++++ WORKING DATA

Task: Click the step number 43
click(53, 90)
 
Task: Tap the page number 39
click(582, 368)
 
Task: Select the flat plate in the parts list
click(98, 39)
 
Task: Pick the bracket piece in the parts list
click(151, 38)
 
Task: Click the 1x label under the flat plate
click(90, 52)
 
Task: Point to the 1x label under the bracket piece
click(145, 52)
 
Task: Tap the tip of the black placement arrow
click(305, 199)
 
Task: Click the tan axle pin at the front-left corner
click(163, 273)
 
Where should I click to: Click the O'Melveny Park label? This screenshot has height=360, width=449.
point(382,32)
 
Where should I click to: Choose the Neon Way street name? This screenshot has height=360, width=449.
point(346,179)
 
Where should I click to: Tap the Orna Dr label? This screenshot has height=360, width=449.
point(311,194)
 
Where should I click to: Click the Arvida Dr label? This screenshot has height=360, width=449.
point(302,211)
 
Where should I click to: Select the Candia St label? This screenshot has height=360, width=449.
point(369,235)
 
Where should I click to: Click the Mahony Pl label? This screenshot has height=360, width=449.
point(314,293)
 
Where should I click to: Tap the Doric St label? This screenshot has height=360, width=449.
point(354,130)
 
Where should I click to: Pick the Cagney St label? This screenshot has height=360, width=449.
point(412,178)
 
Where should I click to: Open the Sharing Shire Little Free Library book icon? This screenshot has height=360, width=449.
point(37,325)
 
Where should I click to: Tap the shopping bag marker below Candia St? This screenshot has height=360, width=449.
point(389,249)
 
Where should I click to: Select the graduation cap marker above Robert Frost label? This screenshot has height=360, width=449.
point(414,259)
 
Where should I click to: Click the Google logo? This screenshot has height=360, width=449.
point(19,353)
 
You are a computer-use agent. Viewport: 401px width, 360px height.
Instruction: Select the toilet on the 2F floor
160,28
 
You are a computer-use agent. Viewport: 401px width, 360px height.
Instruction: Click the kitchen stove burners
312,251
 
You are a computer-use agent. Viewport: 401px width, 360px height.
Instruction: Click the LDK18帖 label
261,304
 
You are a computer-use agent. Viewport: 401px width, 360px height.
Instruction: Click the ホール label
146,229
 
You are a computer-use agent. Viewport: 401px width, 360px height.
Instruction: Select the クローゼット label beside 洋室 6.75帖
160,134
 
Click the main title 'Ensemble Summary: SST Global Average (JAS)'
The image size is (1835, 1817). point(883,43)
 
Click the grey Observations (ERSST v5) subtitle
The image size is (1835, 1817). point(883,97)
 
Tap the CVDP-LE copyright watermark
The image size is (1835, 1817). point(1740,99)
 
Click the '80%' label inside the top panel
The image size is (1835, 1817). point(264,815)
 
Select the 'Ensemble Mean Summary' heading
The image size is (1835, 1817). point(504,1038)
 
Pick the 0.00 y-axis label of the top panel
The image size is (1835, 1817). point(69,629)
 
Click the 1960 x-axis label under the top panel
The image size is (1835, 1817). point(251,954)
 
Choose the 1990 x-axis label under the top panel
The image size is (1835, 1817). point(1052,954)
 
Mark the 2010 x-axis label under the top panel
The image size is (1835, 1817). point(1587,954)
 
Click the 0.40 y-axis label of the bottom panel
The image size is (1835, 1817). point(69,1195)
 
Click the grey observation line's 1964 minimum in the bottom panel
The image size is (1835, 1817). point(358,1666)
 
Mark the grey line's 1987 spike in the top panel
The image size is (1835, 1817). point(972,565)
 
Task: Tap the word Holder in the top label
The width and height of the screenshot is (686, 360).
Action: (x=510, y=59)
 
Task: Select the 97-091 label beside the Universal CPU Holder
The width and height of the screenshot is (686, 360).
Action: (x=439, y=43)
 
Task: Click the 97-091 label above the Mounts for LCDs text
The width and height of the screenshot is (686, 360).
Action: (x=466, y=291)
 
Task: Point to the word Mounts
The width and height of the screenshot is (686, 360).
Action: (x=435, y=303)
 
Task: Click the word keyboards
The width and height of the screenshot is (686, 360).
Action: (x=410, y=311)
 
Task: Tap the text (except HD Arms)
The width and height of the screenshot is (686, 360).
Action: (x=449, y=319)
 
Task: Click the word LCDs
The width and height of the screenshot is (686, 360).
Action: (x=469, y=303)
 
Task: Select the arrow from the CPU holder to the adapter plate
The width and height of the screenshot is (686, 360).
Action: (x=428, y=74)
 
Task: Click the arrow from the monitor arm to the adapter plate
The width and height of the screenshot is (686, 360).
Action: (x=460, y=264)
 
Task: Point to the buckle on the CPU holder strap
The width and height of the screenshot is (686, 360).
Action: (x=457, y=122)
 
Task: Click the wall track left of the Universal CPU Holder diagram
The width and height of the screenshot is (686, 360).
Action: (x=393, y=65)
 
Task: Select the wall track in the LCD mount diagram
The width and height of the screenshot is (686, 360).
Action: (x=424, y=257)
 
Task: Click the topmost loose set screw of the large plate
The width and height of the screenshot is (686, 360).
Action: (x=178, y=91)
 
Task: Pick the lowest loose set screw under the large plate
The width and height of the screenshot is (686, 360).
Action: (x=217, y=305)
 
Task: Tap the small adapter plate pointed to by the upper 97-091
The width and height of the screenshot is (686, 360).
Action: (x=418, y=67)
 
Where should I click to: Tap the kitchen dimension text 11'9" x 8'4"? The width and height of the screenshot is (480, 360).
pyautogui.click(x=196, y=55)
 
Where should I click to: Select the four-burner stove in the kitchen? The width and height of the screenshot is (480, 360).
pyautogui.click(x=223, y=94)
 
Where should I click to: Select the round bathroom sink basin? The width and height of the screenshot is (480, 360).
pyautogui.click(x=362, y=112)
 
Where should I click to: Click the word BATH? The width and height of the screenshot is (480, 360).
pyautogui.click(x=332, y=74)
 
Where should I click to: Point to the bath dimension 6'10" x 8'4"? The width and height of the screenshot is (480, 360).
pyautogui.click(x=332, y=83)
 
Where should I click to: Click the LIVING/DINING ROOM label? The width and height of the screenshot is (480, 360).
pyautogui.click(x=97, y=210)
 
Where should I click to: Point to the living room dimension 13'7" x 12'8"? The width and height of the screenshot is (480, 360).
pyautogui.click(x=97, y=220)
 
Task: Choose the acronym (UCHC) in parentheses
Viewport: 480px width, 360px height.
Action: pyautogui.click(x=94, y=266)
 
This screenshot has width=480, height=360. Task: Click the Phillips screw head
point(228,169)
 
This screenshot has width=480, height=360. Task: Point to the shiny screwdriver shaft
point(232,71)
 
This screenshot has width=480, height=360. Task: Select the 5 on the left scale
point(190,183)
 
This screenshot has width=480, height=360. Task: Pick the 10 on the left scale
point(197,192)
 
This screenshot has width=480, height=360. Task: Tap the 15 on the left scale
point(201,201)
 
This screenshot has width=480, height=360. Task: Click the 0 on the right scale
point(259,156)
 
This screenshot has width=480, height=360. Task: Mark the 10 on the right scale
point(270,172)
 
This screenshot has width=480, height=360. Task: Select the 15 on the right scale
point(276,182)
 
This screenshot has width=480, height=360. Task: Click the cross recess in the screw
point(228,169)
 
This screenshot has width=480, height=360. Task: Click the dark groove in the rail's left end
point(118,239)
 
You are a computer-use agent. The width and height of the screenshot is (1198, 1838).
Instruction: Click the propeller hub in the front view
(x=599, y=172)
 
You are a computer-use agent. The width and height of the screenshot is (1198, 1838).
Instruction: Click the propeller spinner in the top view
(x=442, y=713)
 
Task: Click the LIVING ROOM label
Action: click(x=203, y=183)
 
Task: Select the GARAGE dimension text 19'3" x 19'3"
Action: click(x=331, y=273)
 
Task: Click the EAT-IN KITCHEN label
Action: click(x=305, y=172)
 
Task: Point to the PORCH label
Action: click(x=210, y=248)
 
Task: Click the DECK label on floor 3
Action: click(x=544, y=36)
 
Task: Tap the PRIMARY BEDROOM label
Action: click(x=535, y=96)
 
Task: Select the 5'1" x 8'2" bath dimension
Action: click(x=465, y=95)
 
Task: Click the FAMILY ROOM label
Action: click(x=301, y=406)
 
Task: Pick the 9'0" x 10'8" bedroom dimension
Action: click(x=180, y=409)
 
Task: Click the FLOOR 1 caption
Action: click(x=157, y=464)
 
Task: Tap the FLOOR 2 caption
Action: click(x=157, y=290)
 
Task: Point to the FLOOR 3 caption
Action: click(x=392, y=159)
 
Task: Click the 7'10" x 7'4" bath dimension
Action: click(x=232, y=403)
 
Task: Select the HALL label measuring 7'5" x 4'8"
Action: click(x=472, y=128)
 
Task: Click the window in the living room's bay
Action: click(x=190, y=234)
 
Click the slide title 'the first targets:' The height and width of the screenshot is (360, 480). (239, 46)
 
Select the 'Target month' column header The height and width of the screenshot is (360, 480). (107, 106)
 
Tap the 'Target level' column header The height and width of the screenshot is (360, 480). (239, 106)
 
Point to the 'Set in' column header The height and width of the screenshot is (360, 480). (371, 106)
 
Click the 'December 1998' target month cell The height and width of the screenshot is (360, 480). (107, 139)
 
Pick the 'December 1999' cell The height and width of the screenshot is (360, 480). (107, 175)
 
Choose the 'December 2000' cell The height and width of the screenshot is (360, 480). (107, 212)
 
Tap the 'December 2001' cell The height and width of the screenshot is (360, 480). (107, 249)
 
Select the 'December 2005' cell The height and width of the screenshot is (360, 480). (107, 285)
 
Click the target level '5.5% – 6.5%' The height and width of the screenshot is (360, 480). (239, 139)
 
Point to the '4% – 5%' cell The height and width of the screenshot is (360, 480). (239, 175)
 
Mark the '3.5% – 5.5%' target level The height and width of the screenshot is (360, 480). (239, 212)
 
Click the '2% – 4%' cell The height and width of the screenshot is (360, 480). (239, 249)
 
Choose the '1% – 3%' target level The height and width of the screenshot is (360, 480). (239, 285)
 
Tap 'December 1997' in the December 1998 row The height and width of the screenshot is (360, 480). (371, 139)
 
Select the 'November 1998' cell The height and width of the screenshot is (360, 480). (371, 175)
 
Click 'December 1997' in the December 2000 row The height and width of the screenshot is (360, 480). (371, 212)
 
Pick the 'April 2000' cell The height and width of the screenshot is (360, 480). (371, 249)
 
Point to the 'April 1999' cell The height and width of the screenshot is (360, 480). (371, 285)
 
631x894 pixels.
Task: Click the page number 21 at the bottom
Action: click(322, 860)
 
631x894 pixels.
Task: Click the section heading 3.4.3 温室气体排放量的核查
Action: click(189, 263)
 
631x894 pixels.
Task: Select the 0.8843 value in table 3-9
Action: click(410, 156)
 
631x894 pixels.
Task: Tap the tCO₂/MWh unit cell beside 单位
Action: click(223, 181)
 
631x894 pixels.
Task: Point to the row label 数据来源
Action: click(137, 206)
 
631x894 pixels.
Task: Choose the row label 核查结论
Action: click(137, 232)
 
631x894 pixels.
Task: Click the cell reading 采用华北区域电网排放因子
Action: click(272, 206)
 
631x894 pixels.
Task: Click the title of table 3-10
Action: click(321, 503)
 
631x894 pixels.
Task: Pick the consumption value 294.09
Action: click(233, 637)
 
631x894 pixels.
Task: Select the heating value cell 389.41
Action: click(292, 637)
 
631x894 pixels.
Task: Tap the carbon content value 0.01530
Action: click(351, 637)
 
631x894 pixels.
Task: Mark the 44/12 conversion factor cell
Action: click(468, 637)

++++++++

> [TASK DETAILS]: Scale the stretch of the material from the line containing "Task: Click the LIVING ROOM label" through the line containing "Action: click(x=210, y=248)". Rewrite those lines with the tasks included, multiplying each click coordinate by 2.5 and rounding to whole numbers, with halves rounded up.

> [ANSWER TO THIS EXERCISE]:
Task: Click the LIVING ROOM label
Action: click(x=508, y=458)
 
Task: Select the GARAGE dimension text 19'3" x 19'3"
Action: click(x=828, y=683)
 
Task: Click the EAT-IN KITCHEN label
Action: click(x=763, y=430)
 
Task: Point to the PORCH label
Action: click(x=525, y=620)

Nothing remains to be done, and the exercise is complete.